Records:
[start]
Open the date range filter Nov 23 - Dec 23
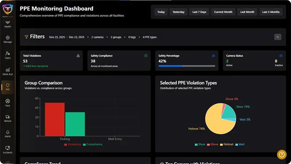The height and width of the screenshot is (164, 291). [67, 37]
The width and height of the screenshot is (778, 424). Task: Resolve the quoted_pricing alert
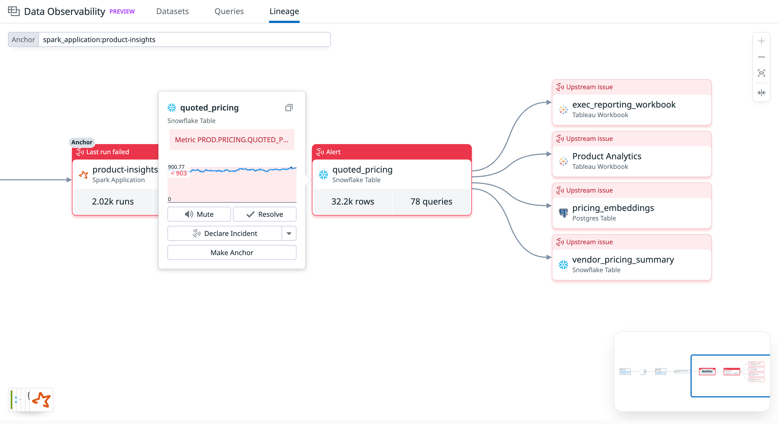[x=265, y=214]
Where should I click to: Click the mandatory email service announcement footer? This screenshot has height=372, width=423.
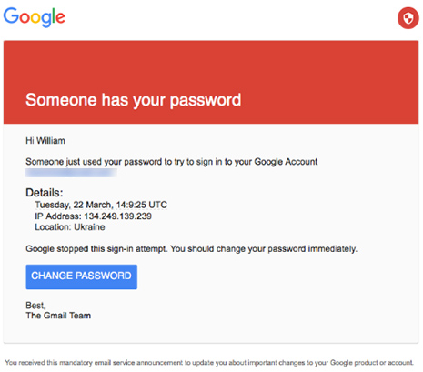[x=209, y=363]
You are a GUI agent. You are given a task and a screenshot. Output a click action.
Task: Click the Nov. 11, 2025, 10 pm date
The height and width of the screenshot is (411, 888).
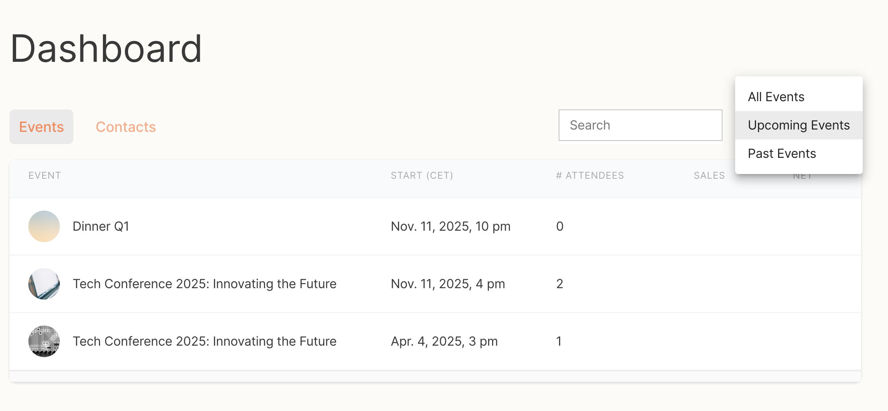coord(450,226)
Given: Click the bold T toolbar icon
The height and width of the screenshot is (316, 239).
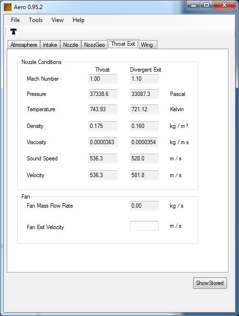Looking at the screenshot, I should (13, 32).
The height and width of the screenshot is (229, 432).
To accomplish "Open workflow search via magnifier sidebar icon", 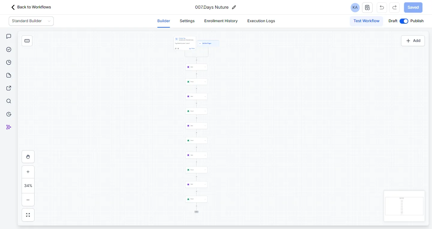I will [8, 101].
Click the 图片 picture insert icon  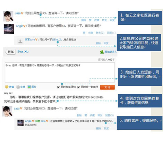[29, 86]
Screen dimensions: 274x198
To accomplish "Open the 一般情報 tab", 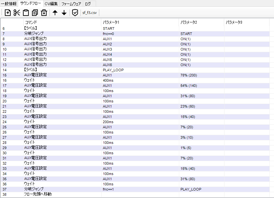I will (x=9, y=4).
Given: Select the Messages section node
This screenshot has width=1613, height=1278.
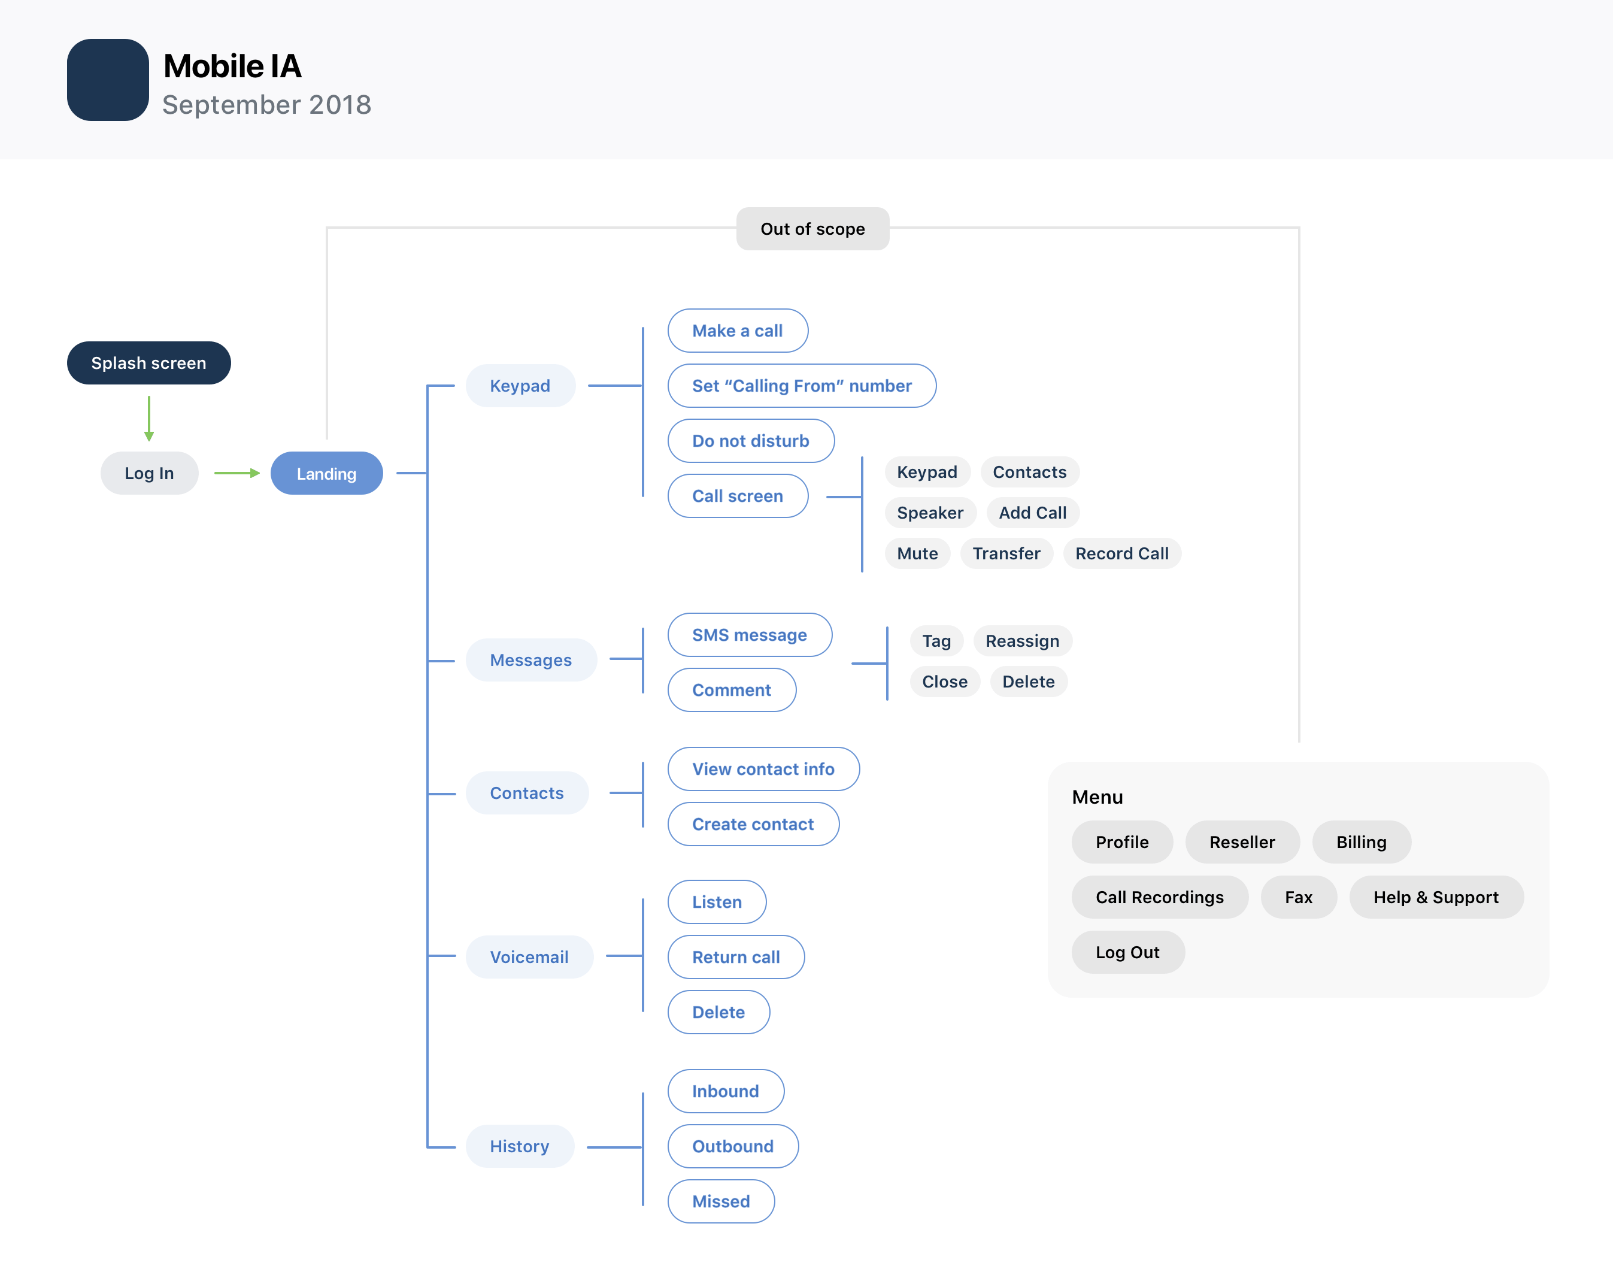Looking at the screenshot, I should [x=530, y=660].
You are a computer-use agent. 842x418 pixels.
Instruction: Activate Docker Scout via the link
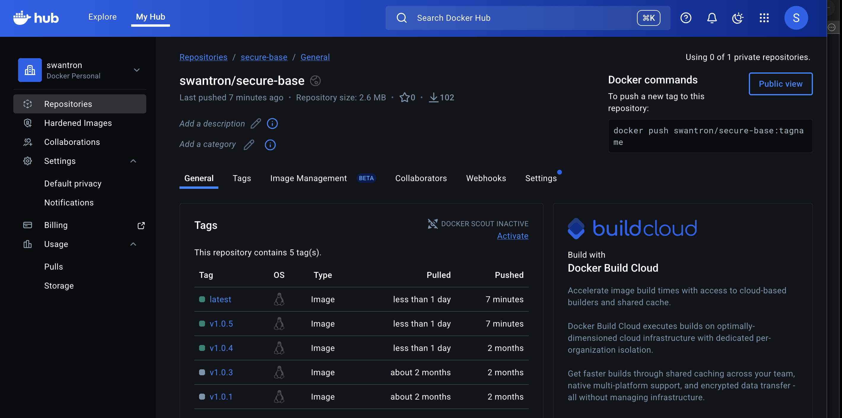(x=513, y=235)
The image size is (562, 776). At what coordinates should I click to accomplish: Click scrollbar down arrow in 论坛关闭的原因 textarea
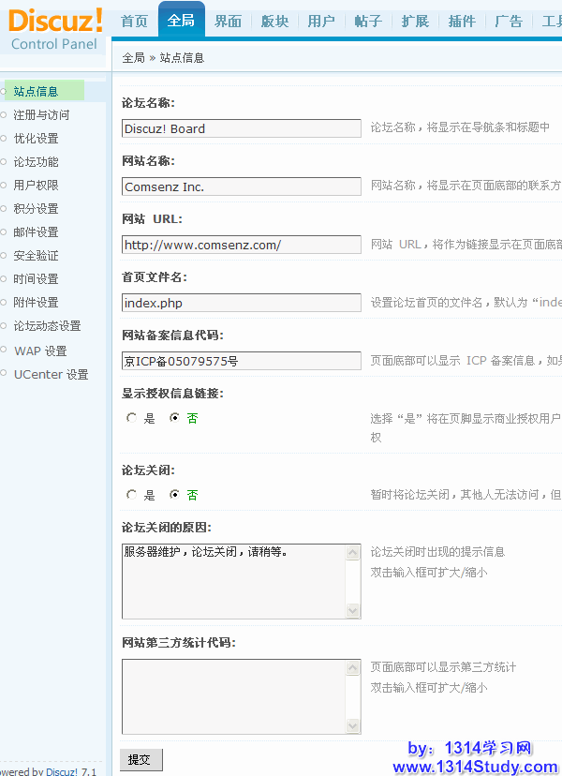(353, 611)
[end]
**INSTRUCTIONS FOR THE TASK**
Turn everything in the listing from the line containing "You are a GUI" down to the line containing "coord(450,226)", both included, into a two-column CSV with the columns "request" and "answer". Give one row per request, put each value in a single quoted field with line breaks replaced by spaces, and leave the pictures out.

**COMPLETE RESPONSE**
request,answer
"You are a GUI agent. You are given a task and a screenshot. Output a click action. Task: Click the Nov. 11, 2025, 10 pm date The height and width of the screenshot is (411, 888).","coord(450,226)"